Barry Boehm was born before the computer was invented, and may be the oldest computer scientist in the world. That is not an accomplishment in itself, but he has many other merits.

The American computer science legend was born in 1935, and has been active in the IT world since 1955. He has played a major role in the global software industry, by trying to balance agility and discipline in software development.

Barry Boehm received his B.A. degree from Harvard University in 1957, his M.S. in 1961, and Ph.D. degree from UCLA in 1964, all in mathematics. The is TRW professor of software engineering and director of the USC Center for Software Engineering, he earlier served as director of the DARPA Information Science and Technology Office and as a chief scientist at TRW. Dr. Boehm's contributions to the field include the Constructive Cost Model (COCOMO), the Spiral Model of the software process, the Theory W (win-win) approach to software management and requirements determination. Barry Boehm has published over 170 articles and several books.

He has served on the board of several scientific journals, including the IEEE Transactions on Software Engineering, IEEE Computer, IEEE Software, ACM Computing Reviews, Automated Software Engineering, Software Process, and Information and Software Technology.

Recent awards for Barry Boehm include the Office of the Secretary of Defense Award for Excellence in 1992, the ASQC Lifetime Achievement Award in 1994, and the ACM Distinguished Research Award in Software Engineering in 1997. He is an AIAA Fellow, an ACM Fellow, an IEEE Fellow, and a member of the National Academy of Engineering.
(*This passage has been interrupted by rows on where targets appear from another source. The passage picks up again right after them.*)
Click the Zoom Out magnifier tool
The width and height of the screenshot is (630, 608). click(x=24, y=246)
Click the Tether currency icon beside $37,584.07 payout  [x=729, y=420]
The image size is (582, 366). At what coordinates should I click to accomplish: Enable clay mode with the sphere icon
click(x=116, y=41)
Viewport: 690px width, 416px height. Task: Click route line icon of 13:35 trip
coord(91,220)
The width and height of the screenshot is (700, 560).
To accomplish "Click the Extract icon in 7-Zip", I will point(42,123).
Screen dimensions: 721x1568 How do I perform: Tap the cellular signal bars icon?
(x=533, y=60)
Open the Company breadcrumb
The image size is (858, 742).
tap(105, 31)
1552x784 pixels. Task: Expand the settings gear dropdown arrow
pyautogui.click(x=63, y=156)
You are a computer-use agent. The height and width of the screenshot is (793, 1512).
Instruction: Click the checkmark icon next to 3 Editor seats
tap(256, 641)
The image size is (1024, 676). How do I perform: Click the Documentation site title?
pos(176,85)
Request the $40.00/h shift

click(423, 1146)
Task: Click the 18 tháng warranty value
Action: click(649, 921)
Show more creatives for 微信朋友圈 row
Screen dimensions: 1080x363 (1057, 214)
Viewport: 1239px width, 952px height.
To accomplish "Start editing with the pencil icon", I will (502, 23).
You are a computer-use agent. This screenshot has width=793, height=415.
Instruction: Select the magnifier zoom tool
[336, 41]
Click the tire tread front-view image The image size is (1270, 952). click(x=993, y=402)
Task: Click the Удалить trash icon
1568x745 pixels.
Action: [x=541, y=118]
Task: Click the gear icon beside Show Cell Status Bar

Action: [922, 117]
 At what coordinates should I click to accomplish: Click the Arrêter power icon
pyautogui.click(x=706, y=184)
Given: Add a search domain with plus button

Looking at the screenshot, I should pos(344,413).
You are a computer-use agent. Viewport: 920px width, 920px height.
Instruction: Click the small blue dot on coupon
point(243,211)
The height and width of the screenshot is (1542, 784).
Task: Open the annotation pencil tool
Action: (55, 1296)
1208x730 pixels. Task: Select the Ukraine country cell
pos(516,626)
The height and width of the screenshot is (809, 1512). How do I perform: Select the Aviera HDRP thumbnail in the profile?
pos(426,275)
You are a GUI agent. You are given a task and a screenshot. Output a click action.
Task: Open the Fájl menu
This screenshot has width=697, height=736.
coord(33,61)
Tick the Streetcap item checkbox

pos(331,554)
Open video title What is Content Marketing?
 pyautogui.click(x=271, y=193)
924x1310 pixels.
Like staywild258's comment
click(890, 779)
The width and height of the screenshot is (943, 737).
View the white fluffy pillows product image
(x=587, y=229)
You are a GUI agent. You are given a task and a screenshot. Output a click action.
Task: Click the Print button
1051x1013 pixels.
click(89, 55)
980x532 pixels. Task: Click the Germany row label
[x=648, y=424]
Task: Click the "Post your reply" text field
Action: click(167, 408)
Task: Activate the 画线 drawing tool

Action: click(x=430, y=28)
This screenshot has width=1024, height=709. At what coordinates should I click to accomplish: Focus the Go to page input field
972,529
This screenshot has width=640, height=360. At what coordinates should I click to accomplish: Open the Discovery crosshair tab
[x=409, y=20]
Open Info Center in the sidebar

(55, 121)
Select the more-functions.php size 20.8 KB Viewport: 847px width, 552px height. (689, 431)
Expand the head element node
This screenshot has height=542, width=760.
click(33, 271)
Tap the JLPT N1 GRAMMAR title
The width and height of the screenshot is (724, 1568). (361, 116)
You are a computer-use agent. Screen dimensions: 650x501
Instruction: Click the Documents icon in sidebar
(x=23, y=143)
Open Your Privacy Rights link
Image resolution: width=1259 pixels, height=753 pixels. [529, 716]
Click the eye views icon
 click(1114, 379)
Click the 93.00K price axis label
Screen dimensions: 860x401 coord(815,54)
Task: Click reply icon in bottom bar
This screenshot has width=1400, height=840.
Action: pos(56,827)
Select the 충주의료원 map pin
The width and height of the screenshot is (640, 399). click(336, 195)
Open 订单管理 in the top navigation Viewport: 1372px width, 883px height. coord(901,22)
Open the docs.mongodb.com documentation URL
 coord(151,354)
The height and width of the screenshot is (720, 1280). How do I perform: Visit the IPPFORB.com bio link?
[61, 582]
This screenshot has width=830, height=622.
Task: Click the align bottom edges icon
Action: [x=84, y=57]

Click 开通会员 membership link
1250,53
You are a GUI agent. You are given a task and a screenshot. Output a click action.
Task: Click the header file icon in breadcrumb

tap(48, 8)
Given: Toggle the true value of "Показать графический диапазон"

He received the Mellon Award for Excellence in Mentoring in 2005.

Presentation: "Scaling Up Agility: The Architected Agile Approach"

Time: Monday 09:00 - 09:45

Location: Store Sal

Abstract:

Some agile methods do not scale up very well to larger projects and products, such as daily all-hands standup meetings, collective code ownership, and simple design, which often leads to an easiest-first set of commitments to reusable software that is hard to scale up or to accommodate downstream needs for safety,security, or interoperability with other applications. Several recent success stories of scaling up agile methods follow an Architected Agile pattern, which includes such practices as:

  • Development and socialization of enterprise interoperability standards
  • Best-effort definition of downstream project requirements, and an early architecture analysis and definition of how to support them
  • Scrum of Scrum teams, with team leaders having followon daily standup meetings
  • External releases consisting of several short Scrum increments with user-representative feedback
  • More stabilized development across the Scrum teams, often with a concurrent rearchitecting team handling cross-cutting change traffic and preparing next-release plans and spcifications

The talk will summarize these and related practices, and illustrate them with several successful case studies.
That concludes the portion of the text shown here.